L’Essai
À l’été 1903, Fortuné Henry prend possession des quelques terres peu accueillantes qu’il a acquises dans les Ardennes. Il débroussaille, défriche, draine, terrasse… Car cet ex-taulard a un rêve : fonder ici une nouvelle forme de société dans un idéal communiste. Plusieurs amis anarchistes viennent l’aider et peu à peu, la communauté grandit et se structure, laissant entrevoir qu’une autre façon de vivre, loin du joug de l’État, de l’Église ou des conventions, est possible. Mais est-ce suffisant ?

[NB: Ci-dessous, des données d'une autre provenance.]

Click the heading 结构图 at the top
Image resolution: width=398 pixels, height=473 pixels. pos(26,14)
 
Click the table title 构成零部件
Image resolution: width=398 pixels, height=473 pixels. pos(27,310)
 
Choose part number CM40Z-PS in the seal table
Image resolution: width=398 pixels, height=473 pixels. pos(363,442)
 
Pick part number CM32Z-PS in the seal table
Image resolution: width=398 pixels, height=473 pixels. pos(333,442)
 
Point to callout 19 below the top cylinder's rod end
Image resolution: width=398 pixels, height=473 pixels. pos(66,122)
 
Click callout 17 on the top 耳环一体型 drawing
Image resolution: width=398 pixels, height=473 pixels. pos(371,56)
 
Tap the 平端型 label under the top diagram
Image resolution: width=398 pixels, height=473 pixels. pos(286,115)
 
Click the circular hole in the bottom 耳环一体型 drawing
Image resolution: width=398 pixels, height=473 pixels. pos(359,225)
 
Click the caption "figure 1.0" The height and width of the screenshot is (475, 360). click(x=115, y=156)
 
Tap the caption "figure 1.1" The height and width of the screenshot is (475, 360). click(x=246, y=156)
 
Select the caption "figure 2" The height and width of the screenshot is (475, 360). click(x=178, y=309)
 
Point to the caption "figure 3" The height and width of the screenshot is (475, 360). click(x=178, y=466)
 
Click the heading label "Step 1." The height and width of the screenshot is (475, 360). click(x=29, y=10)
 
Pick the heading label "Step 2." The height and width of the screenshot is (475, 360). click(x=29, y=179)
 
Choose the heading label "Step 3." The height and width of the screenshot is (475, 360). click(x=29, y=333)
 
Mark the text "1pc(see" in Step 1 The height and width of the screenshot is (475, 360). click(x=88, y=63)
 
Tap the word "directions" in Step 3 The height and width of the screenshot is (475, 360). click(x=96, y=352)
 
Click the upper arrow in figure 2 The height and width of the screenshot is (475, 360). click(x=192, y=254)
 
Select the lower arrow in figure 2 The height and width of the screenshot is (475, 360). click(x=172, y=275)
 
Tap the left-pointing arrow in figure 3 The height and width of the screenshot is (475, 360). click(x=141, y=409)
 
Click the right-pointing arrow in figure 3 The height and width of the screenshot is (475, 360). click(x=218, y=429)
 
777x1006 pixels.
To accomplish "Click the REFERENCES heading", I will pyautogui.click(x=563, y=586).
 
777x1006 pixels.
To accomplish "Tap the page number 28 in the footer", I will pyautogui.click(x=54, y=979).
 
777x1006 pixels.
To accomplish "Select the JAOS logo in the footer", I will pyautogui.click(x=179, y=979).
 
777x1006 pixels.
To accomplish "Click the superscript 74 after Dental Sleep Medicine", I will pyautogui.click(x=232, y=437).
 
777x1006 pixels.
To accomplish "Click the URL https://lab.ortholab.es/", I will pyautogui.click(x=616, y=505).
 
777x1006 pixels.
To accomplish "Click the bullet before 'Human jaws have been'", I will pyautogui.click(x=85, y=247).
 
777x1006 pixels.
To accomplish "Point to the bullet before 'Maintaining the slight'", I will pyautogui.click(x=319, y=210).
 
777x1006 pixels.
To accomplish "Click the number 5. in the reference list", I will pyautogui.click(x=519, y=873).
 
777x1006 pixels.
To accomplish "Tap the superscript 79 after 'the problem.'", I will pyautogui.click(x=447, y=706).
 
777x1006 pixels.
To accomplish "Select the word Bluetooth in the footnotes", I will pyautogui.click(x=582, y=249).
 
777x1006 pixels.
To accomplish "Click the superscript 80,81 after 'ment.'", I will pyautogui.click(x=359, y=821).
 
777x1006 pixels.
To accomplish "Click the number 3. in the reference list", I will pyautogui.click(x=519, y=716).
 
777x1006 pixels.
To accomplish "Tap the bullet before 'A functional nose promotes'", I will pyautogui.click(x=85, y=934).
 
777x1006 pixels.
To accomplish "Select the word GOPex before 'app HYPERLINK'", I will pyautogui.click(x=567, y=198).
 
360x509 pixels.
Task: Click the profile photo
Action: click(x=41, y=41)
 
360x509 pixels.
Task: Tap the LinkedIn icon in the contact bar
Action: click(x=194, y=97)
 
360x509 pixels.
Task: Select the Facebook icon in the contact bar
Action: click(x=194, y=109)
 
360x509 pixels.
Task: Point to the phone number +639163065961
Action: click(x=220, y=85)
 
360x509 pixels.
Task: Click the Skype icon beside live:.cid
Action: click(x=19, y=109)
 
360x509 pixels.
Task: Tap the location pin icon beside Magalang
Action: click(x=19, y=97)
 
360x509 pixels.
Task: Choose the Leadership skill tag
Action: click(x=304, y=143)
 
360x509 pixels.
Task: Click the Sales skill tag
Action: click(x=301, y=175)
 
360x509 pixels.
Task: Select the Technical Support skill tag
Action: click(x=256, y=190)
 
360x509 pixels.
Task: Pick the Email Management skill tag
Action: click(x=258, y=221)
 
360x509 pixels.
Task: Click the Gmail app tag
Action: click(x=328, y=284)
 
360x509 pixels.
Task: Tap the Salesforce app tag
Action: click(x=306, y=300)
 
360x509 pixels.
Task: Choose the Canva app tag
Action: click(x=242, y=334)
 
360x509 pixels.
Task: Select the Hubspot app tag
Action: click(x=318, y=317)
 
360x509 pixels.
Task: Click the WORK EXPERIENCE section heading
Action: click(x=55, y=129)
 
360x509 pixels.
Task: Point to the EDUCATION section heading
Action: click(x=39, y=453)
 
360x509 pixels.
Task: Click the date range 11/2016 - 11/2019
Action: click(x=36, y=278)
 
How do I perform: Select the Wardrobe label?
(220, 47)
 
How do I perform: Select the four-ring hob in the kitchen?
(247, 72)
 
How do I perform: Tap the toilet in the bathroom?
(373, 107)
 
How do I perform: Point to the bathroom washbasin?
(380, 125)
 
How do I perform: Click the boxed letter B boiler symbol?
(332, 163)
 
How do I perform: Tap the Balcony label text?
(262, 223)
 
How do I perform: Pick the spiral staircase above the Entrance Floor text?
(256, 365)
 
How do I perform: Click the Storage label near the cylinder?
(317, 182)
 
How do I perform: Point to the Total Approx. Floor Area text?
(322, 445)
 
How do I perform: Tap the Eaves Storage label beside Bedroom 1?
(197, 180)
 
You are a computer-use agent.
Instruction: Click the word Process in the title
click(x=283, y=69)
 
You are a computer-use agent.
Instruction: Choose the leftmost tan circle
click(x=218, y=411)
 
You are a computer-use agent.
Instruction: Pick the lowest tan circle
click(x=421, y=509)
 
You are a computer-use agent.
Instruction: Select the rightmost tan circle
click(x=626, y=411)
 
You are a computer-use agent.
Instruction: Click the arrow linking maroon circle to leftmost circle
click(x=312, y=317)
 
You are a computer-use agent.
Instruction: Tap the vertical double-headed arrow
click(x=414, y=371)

Après Le Tour des géants et L’Invention du vide, Nicolas Debon transporte sa peinture et ses pastels sur le terrain du politique, en narrant un fait historique qui a fasciné autant qu’effrayé à l’époque. Car l’initiative de Fortuné Henry, réfléchie et posée, secouait les fondements de la société française d’alors, et réveillait des solidarités humaines endormies par une trop longue soumission au pouvoir central. Avec justesse, distance et concision, Nicolas Debon décrit ce chantier colossal, montre la foi de ces hommes dans un progrès social mais aussi leurs doutes quant à la signification de leur geste. Est-ce une entreprise réaliste ? Ou une simple démonstration à visée idéologique, prémices à une révolution plus violente ? L’auteur ne tranche pas, mais donne à réfléchir. Et surtout, il en profite pour peindre la nature de fort belle manière, grâce à une palette d’outils bien maîtrisés et un choix de couleurs lumineuses et sensorielles. Chaque case est un petit tableau chaleureux et évocateur à admirer. Et L’Essai probablement le meilleur album de son auteur jusqu’ici.